PORTAGE_sharedTrainingOptimizingWeights - SamuelLarkin/LizzyConversion GitHub Wiki

Up: PortageII Previous: TightlyPackedTries Next: Translating

'''Important note:''' these steps are automated following current best practice in our experimental framework. See tutorial.pdf in framework for details.

Training: Optimizing Weights

Optimizing weights means tuning a relatively small set of parameters that control the contributions from various components like language and translation models.

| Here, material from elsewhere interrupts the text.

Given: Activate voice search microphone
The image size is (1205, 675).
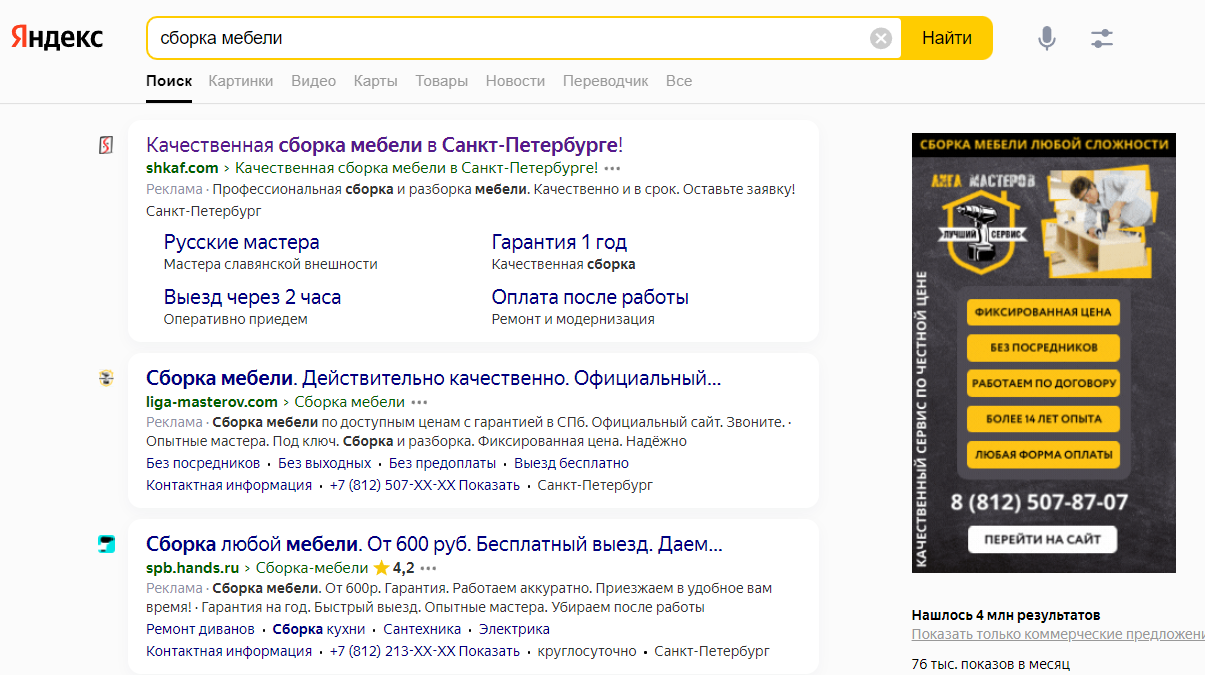Looking at the screenshot, I should (1046, 39).
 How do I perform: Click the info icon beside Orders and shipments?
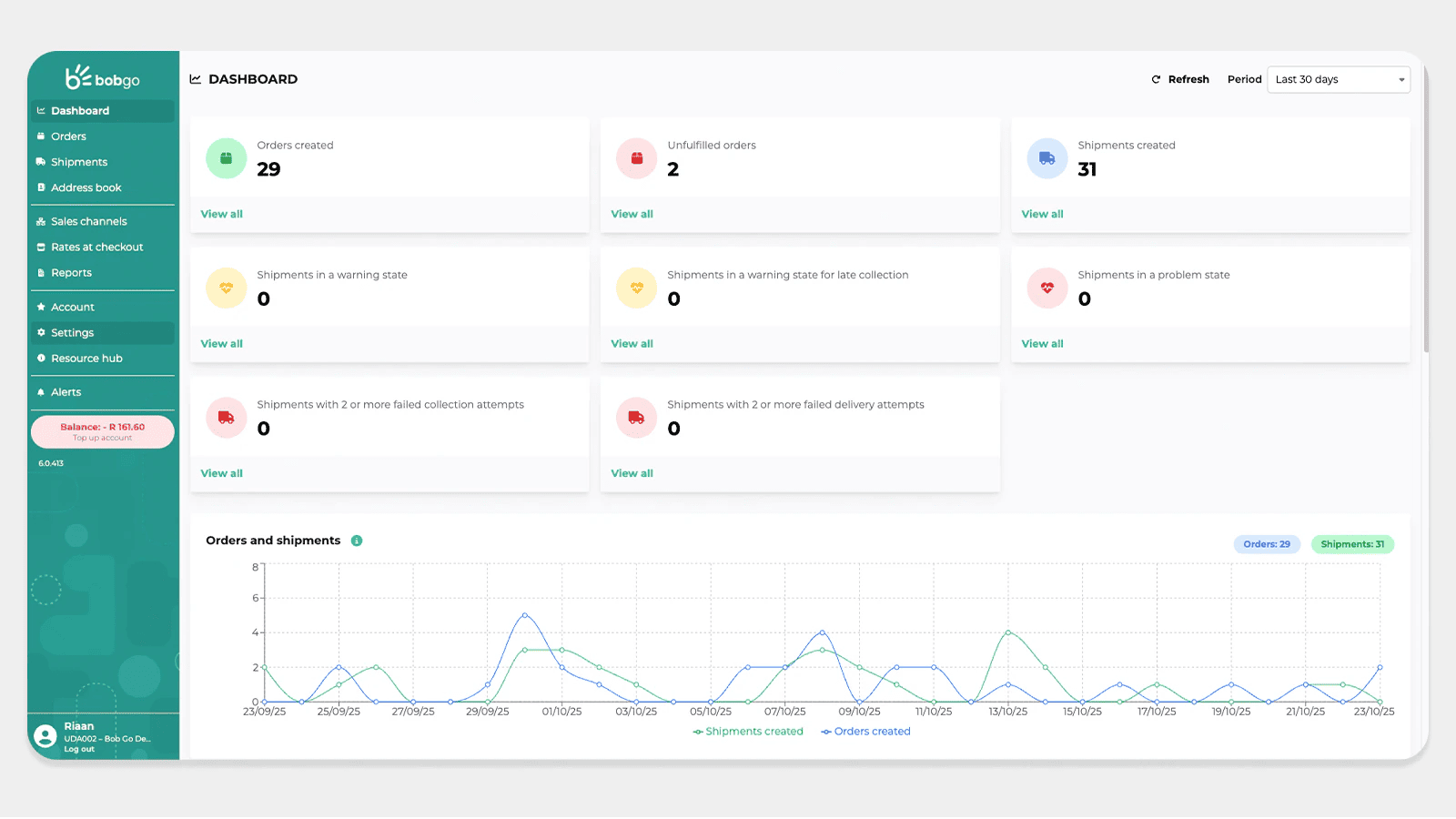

Translation quality tends to be very sensitive to these settings. Here are the parameter tuning steps for PORTAGE shared:

Optimizing Weights for Canoe Decoding

PORTAGE shared supports a variety of weight tuning algorithms. The old cow.sh has been replaced by tune.py, which supports MERT (using Powell's algorithm, the only method cow.sh supported), MIRA, lattice MIRA, PRO, SVM, and "expsb" (an experimental idea). See Cherry and Foster (NAACL 2012) for a comparison of these methods.

See DecoderModelTraining#DecoderModelTraining for a detailed description of our original MERT algorithm. Most of the new algorithms follow a similar batch-decode/batch-optimize loop, but some use lattices instead of n-best lists, and the optimizer used varies.

The tune.py script takes a marked-up version of the src, dev1_ch.rules, and a set of files dev1_en.ref[123] containing tokenized reference translations, as well as an input canoe.ini file indicating what decoder features and options are to be used, and produces canoe.ini.cow file with the best weights founds.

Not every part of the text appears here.